On January 26, 1972, an aircraft flying over the Czech Republic exploded and sent flight attendant Vesna Vulovic freefalling into a 33,000 ft (10 km) drop. When rescuers arrived at the scene, they found that she had lost a lot of blood, broken 3 vertebrae and fractured her skull, but she miraculously survived. After 3 days in a coma and some rehab, she was surprisingly okay.

Anatoli Bugorski

depositphotos.com

In 1978, a Russian physicist named Anatoli Bugorski was working on a particle accelerator, which sped up a proton beam close to the speed of light. The beam struck him in the head, and he suffered hearing loss in his left ear and had the left side of his face paralyzed. But other than that, there was no serious damage to his brain. Is that freaky or what?

Lt. Louis Zamperini

Pinterest

Louis Zamperini was onboard a US Army Air Corps B-24 plane on May 27, 1943, when it crashed into the ocean. He survived for 47 days drinking rainwater and eating fish with fellow survivor, 2nd Lt. Russell Phillips. Unfortunately, he was found by Japanese forces and tortured by camp sergeant Mutsuhiro Watanabe. But despite it all, he survived and was rescued in 1945, proving some men are made of iron!

Roy Sullivan

Instagram / @usinterior

Roy Sullivan is known as the Human Light Rod because he was struck 7 times by lightning and yet he managed to survive every time. This made him a bit of a legend because only one to one octillion people have a chance of being struck so many times.
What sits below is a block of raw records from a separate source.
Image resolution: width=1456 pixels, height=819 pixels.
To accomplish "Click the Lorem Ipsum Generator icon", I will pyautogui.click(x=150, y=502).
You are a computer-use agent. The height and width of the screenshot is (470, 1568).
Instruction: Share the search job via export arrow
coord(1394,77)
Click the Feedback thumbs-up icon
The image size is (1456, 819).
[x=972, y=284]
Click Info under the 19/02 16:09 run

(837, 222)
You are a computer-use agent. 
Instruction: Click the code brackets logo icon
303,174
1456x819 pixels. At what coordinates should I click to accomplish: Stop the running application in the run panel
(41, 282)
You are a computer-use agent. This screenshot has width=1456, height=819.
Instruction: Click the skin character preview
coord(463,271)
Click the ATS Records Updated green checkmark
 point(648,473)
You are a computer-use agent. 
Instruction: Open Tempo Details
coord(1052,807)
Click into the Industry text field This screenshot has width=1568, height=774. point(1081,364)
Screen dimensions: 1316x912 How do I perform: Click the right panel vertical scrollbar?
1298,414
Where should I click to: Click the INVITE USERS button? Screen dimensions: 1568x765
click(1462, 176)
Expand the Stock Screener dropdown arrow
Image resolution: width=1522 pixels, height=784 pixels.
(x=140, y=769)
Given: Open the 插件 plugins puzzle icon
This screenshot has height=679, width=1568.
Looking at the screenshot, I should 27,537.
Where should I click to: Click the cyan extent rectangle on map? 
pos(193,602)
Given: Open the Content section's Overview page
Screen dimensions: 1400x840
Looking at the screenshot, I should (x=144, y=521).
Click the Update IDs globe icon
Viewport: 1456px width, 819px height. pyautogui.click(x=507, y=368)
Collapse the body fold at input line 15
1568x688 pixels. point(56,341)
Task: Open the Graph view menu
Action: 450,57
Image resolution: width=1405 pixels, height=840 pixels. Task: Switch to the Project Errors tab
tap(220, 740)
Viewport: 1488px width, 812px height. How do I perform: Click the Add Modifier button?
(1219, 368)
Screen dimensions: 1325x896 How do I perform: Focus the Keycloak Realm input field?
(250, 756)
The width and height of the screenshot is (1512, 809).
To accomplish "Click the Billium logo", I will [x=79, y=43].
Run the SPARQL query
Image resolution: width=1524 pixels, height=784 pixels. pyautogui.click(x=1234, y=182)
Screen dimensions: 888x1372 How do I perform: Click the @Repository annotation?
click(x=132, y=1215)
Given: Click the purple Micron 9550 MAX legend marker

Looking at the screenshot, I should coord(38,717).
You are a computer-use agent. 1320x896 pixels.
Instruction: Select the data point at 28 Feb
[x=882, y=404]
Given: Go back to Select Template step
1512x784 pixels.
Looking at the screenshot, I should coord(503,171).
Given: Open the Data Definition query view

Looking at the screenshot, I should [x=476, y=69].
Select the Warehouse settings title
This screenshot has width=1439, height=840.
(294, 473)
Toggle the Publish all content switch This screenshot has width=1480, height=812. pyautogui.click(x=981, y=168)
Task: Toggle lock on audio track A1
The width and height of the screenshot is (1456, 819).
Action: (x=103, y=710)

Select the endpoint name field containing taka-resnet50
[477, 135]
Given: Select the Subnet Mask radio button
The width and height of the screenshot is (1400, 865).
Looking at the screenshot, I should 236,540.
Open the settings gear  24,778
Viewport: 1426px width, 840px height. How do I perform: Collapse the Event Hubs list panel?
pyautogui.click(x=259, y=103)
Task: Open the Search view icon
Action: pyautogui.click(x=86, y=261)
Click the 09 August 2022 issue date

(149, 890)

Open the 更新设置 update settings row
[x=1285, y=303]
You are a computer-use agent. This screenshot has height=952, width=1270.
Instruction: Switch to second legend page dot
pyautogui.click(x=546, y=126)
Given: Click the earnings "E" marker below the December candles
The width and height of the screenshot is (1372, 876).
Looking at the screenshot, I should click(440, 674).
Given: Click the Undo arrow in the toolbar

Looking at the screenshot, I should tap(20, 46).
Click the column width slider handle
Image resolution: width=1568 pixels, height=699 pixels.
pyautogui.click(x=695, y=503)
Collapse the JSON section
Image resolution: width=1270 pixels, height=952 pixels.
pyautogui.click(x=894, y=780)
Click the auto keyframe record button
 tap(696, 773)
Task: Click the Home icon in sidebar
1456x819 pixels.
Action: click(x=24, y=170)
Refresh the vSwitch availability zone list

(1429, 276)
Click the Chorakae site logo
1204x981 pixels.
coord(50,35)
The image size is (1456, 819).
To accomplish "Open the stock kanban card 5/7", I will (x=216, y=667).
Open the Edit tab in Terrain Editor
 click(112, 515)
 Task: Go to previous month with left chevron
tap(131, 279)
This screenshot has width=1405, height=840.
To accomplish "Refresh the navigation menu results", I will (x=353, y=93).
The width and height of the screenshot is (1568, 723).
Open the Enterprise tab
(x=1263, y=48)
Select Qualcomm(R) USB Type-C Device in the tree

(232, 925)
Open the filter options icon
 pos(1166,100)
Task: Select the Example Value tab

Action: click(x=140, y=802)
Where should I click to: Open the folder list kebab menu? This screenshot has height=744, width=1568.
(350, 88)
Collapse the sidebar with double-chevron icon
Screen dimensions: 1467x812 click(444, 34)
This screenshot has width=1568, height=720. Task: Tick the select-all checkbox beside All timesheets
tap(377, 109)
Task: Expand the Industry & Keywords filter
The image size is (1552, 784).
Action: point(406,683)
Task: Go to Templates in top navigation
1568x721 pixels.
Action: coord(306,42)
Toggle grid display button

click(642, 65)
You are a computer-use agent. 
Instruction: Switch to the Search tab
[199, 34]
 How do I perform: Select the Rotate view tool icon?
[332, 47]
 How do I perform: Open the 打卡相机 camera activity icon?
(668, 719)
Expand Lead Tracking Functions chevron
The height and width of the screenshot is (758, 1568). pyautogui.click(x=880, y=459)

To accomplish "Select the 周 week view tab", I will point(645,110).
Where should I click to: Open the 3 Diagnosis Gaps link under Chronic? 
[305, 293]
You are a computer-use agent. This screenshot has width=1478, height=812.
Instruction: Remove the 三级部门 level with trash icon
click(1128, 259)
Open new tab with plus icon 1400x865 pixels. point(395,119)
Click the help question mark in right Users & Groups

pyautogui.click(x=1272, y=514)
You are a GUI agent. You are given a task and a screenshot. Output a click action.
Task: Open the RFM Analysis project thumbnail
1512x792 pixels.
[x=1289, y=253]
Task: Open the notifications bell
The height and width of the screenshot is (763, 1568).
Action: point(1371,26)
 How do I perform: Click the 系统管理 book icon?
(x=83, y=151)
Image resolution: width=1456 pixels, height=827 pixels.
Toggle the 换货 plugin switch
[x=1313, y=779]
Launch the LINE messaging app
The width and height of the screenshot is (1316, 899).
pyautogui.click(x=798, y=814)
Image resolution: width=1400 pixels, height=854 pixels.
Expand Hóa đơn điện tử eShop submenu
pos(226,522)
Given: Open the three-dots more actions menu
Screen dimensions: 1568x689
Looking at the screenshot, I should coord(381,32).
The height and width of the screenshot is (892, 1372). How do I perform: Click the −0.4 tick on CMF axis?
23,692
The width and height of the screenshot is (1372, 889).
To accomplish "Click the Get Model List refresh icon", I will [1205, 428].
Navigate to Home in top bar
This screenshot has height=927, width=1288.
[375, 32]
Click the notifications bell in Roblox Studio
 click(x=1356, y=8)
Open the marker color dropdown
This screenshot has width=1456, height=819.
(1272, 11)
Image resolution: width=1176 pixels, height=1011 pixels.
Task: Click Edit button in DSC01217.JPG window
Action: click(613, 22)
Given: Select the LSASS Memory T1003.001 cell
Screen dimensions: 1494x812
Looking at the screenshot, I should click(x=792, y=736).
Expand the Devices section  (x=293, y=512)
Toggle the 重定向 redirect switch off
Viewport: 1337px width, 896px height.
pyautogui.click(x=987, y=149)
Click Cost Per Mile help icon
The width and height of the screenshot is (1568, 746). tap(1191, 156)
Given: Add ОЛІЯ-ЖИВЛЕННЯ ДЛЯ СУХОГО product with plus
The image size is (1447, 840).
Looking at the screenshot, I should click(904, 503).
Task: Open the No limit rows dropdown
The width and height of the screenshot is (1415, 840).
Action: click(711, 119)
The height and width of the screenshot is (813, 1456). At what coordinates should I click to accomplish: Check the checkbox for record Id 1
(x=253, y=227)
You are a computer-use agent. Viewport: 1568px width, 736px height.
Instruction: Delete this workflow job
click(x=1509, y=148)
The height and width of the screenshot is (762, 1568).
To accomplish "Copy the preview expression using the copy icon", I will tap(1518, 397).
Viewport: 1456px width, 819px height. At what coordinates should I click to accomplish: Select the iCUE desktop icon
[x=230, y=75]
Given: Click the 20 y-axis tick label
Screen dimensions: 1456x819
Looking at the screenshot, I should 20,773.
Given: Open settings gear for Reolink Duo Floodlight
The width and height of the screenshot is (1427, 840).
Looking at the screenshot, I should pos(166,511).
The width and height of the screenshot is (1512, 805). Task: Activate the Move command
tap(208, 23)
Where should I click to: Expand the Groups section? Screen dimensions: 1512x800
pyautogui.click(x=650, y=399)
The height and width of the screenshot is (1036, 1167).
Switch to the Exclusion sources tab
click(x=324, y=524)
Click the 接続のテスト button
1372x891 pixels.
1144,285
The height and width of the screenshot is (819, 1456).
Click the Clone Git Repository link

He even made it into The Guinness Book of World Records.

Tsutomu Yamaguchi

The Times

On August 6, 1945, a uranium gun-type bomb nearly destroyed the entire population of Hiroshima, which included visitor Tsutomu Yamaguchi. He managed to return to his wife and son in Nagasaki. But 3 days later, a plutonium implosion-type bomb was dropped. It destroyed the city, but both himself and his family survived despite a slow recovery from radiation exposure.

Anna Bågenholm

Pixabay

Dr. Anna Bågenholm fell headfirst into freezing water while skiing around a waterfall. She was under the ice for 80 minutes. She found an air pocket, which allowed her to breathe for approximately 30 minutes. But the cold forced her underwater for an additional 40 minutes. She was then rescued and rushed to the hospital. But her body temperature was under 56.7ºF (13.7ºC) and her heart had stopped for over 2 hours. Luckily for Bågenholm, they managed to resuscitate her after 9 hours. She suffered no brain damage but did lose some motor control in her hands and feet. 

Aron Ralston

Sales Talent Inc

In 2003, Aron Ralston was hiking near Bluejohn Canyon, but wound up trapped for 127 hours after he slipped and fell. A boulder had trapped his arm and pinned him to the canyon wall. After several days he realized he had to cut his arm off. He used the boulder and a dull knife to sever his arm. 5 and a half days later, Aron was free and eventually rescued. If you want to watch a recreation of Ralston’s ordeal, watch the movie “127 Hours”.

Joe Simpson

The Times

Joe Simpson and his buddy Simon Yates were climbing in the Peruvian Andes when Simpson’s leg broke. Yates tried lowering him down the mountain ledge using a rope, but the rope ran out. So, Yates had to cut the rope to save himself. Thankfully, Simpson landed on the ledge without a scratch. Then he crawled 6 miles back to camp. It took him 4 days, but he survived.